### MATERIAL FOR THE TASK

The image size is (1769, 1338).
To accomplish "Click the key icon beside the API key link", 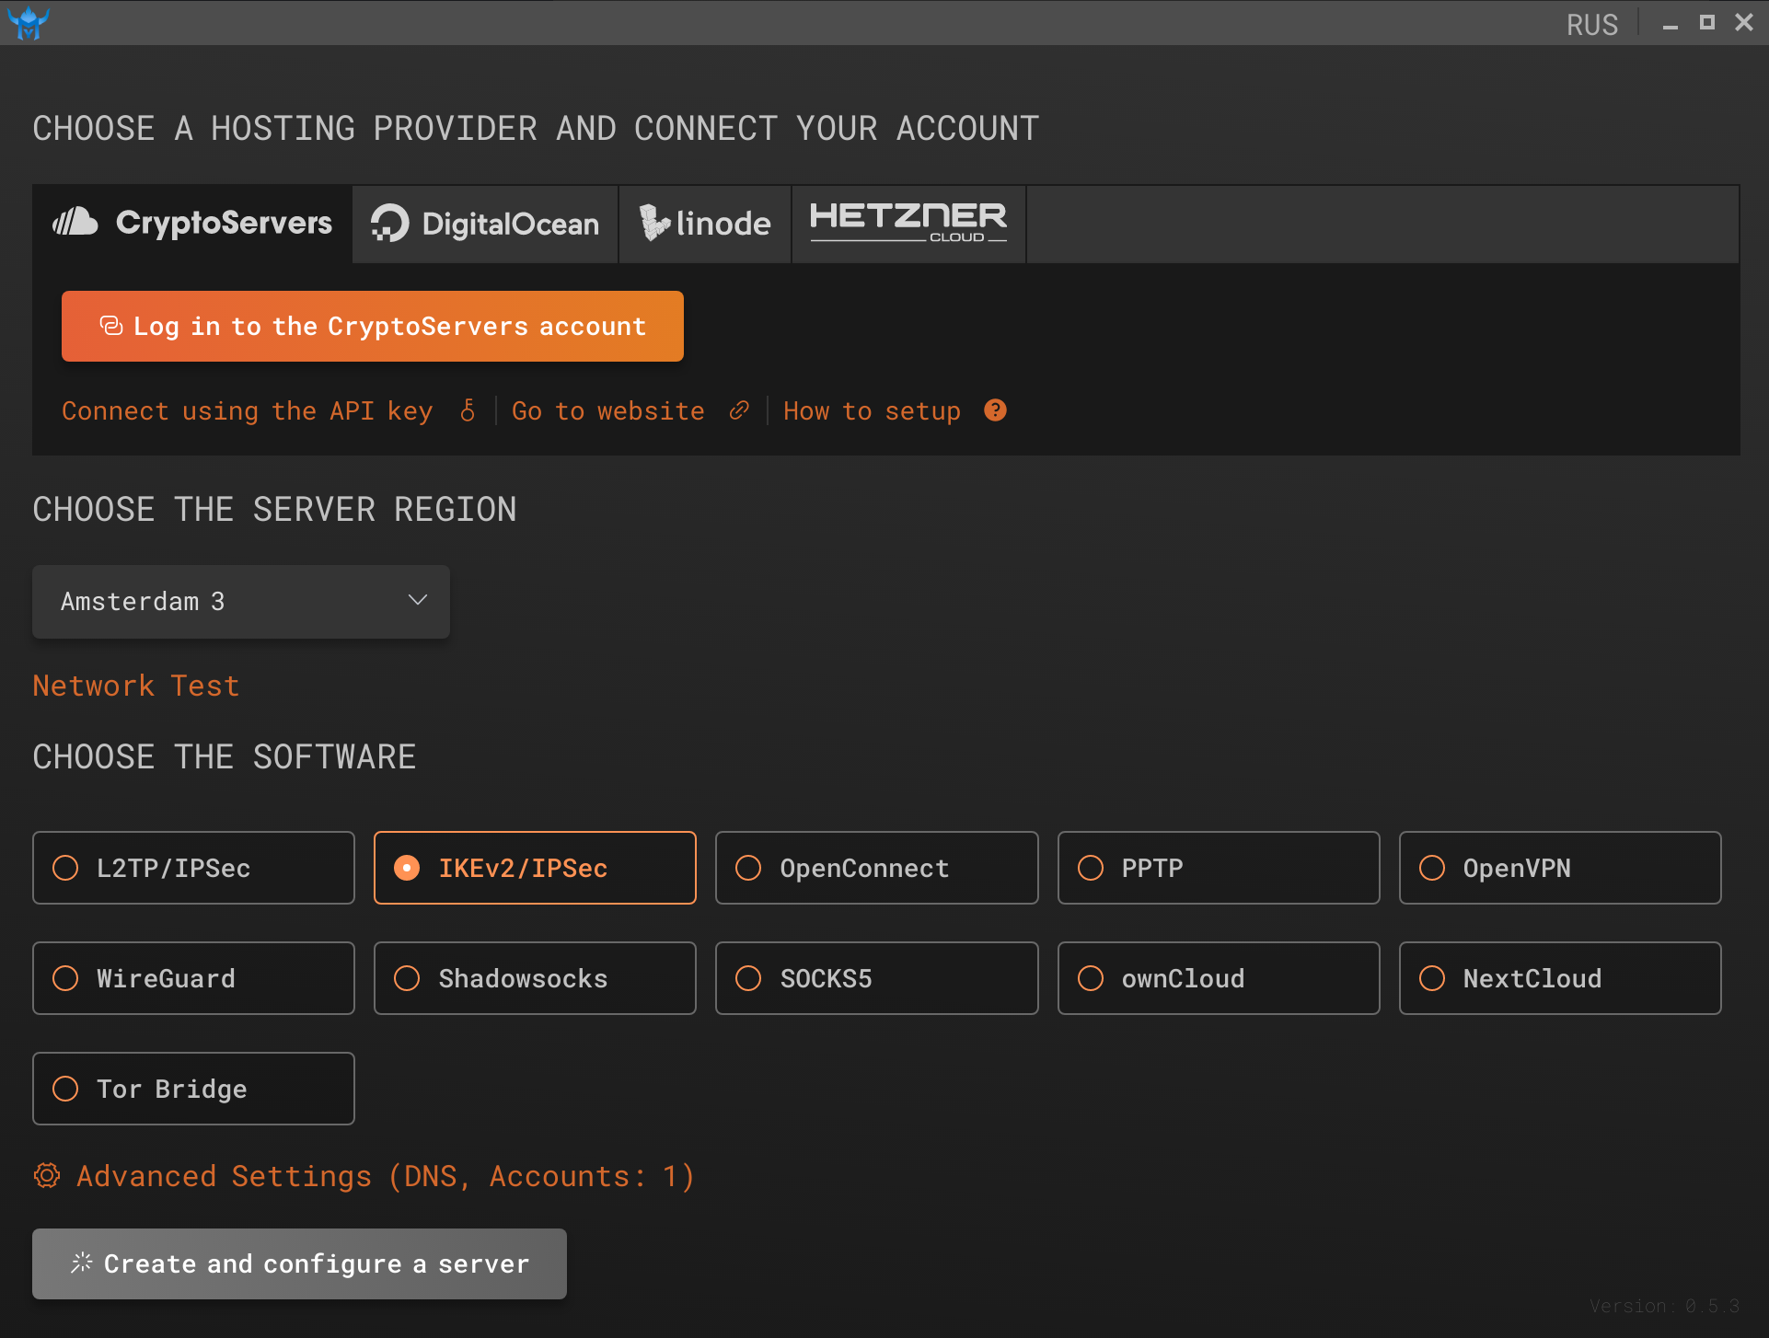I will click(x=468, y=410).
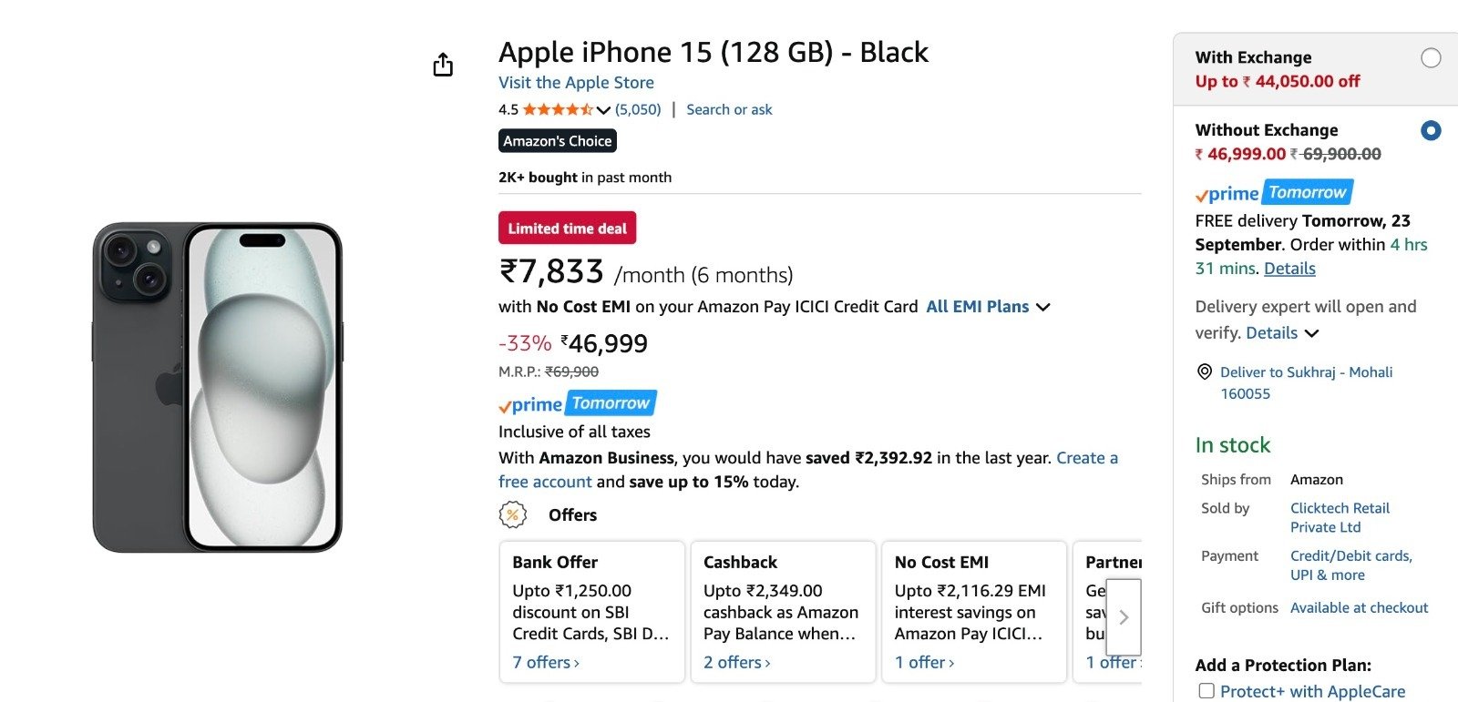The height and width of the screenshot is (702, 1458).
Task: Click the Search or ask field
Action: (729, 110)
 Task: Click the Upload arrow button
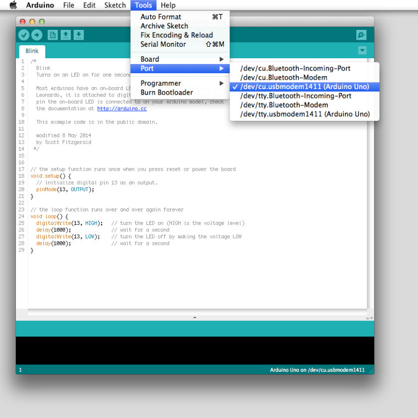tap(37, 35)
--
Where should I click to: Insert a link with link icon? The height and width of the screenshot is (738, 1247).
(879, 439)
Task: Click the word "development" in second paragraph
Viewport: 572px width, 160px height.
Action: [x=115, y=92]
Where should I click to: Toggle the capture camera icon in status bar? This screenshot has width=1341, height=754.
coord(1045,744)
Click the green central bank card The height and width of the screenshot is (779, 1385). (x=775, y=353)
---
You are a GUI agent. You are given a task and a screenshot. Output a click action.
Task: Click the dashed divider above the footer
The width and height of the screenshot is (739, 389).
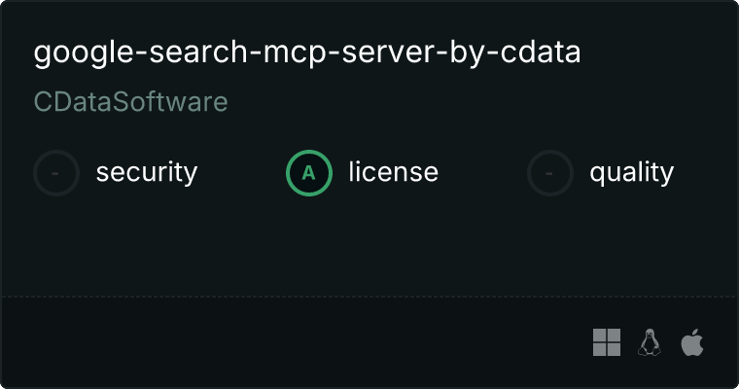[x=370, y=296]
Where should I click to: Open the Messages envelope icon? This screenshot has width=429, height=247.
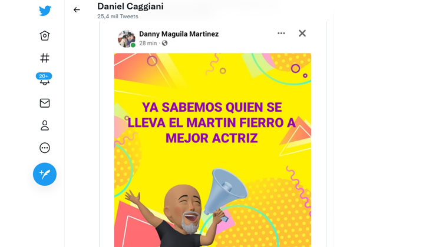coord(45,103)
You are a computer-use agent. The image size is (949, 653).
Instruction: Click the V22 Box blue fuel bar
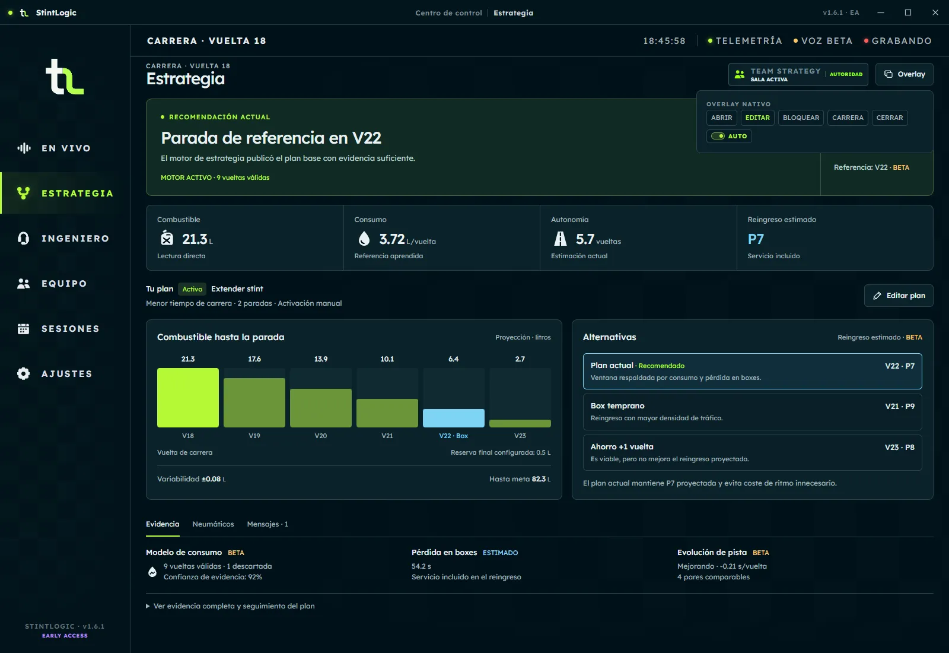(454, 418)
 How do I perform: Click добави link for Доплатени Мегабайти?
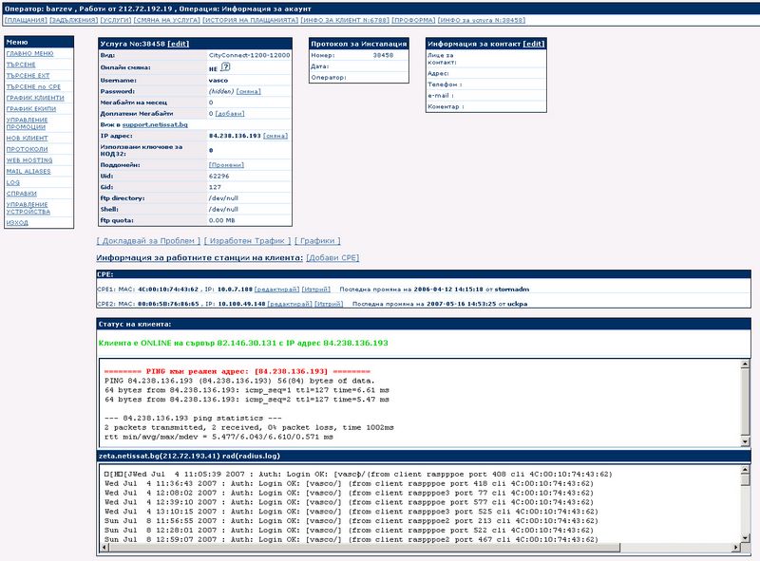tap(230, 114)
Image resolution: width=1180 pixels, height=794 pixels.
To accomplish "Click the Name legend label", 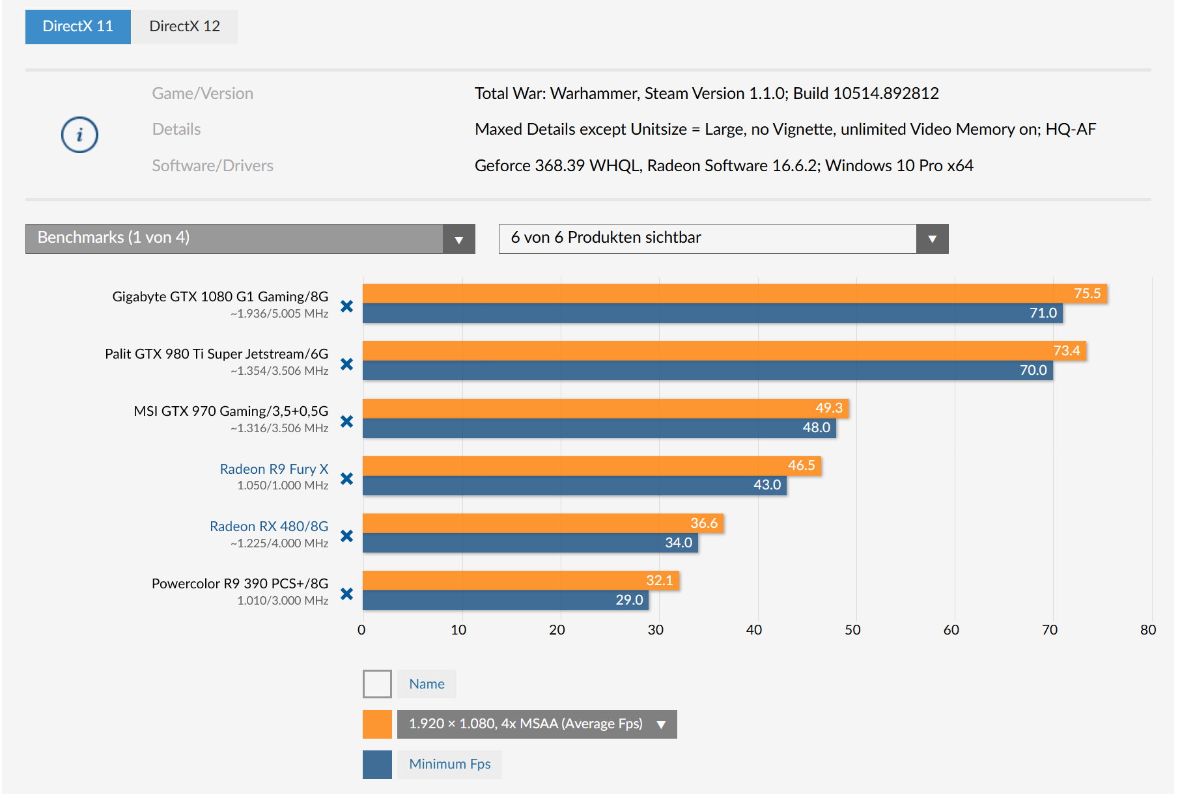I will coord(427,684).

### TASK PROMPT
Please write out these lines again, starting at the line that contains "You are a GUI" and ending after the line that contains "coord(45,103)", with every coordinate in the answers shifted by -116. Leave out the pictures.

### RESPONSE TO THE EXERCISE
You are a GUI agent. You are given a task and a screenshot. Output a click action.
Task: Click the dashed divider above the footer
The width and height of the screenshot is (739, 389).
[x=254, y=180]
Where should I click to: Open the Messages envelope icon? This screenshot has width=429, height=247.
coord(-71,-13)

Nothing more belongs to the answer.